MHN: How do you decide which prospective tenants you'll court for a particular project? Describe the process that goes into these decisions.

Likover: It's very much both "macro" and "micro." We believe very strongly in understanding the general market area and what is needed in terms of retailers/restaurants and what the customer in the area truly desires—and what will make them excited about the project. You also have to understand how you fit into the competitive environment of all the existing projects in the area and what other retail/restaurant/living options the users will have.

For example, at Victory Park, we knew Dallas did not need any more "typical" retail space. Dallas already has plenty of malls, lifestyle centers, etc. One of our guiding principles was "nobody is going to drive past a Gap to go to a Gap; nobody is going to drive past a Chili's to go to a Chili's"—you've got to understand where your project fits in your market (geographically relative to the potential users, and also regarding what they still need and will be willing to come to this project for). We knew that Dallas did need/desire unique retail and restaurant tenants that were not yet in this region (and many times were not yet anywhere in the U.S. except on the coasts). So, we focused on bringing to Dallas unique retail and restaurant concepts that couldn't be had anywhere else in the region—and mixing this with great, proven local operators doing new concepts that we knew understood the local market and could add the local flavor.

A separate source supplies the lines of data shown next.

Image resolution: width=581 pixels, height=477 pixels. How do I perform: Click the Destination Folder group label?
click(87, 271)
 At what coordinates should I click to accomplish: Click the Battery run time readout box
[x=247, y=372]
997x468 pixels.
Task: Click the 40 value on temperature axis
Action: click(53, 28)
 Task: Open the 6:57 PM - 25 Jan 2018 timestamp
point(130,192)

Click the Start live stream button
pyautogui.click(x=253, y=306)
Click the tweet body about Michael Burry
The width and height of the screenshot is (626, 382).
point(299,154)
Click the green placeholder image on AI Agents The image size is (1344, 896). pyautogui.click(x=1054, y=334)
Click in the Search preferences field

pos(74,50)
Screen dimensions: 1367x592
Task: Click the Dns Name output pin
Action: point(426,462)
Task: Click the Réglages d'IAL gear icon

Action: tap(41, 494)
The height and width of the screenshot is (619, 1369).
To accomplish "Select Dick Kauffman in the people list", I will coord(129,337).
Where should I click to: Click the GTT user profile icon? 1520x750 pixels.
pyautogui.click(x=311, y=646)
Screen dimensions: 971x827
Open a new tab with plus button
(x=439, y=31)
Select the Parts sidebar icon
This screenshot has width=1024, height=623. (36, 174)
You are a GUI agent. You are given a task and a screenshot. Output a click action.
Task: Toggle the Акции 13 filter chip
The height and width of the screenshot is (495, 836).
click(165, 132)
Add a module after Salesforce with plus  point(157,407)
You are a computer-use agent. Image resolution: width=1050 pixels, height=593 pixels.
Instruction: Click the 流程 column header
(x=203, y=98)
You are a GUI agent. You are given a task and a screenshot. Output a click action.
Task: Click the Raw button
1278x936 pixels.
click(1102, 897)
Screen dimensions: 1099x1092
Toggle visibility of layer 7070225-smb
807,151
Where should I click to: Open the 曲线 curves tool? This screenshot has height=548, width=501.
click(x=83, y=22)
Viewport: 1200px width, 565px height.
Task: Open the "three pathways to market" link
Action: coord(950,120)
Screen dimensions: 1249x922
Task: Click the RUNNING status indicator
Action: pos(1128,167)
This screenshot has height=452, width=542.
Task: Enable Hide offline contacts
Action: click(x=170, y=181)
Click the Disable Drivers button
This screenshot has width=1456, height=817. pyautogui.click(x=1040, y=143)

Once we had this macro vision, we could then fine tune the focus of each individual project based on its tone; for example, the retailers and restaurants we're targeting for the W project tend to be a little more cutting-edge, hip and fashion forward then we would target for another project (like the block of Victory Park) that doesn't have the W hotel in it.

MHN: Is a developer typically approached by the tenants or vice versa?

Likover: Given our vision, it is almost always us approaching the tenants. Occasionally we are approached, but many times the tenants that seek out the developer are not the ones you want. I would definitely say that doing high quality mixed-use is not a game of "sit back and wait."

MHN: Are there negative repercussions when all tenants aren't in at the same time?

Likover: It depends on how you manage it. Critical mass is important, but so is making sure you have the right tenants. You also have to be strategic about making the market happy vs. maximizing the value of the project by maximizing rental rates as commercial space gets scarce and late tenants realize how profitable it will be to be a part of the project.

MHN: Are there special incentives offered to retail or restaurant tenants such as Tenant Improvement (TI) Allowances?

Likover: Yes, sometimes we will do unique deals with tenants that you would not see in traditional developments. Sometimes this involves a special TI allowance, sometimes it means structuring a deal where the tenant pays a percentage of rent only for the first year or two to reduce their risk on the front end of coming to a new market/new project.

MHN: In terms of finding mixed-use tenants, how do you measure success?

Likover: Early on, we can measure success based on the excitement in the market for the new and unique retailers or restaurants we're bringing to the market and the level of interest amongst potential condo buyers/office tenants/multifamily renters. Later on, we can measure based on the staying power and popularity of the tenants in the market … and based on their profitability and performance such as sales per square foot.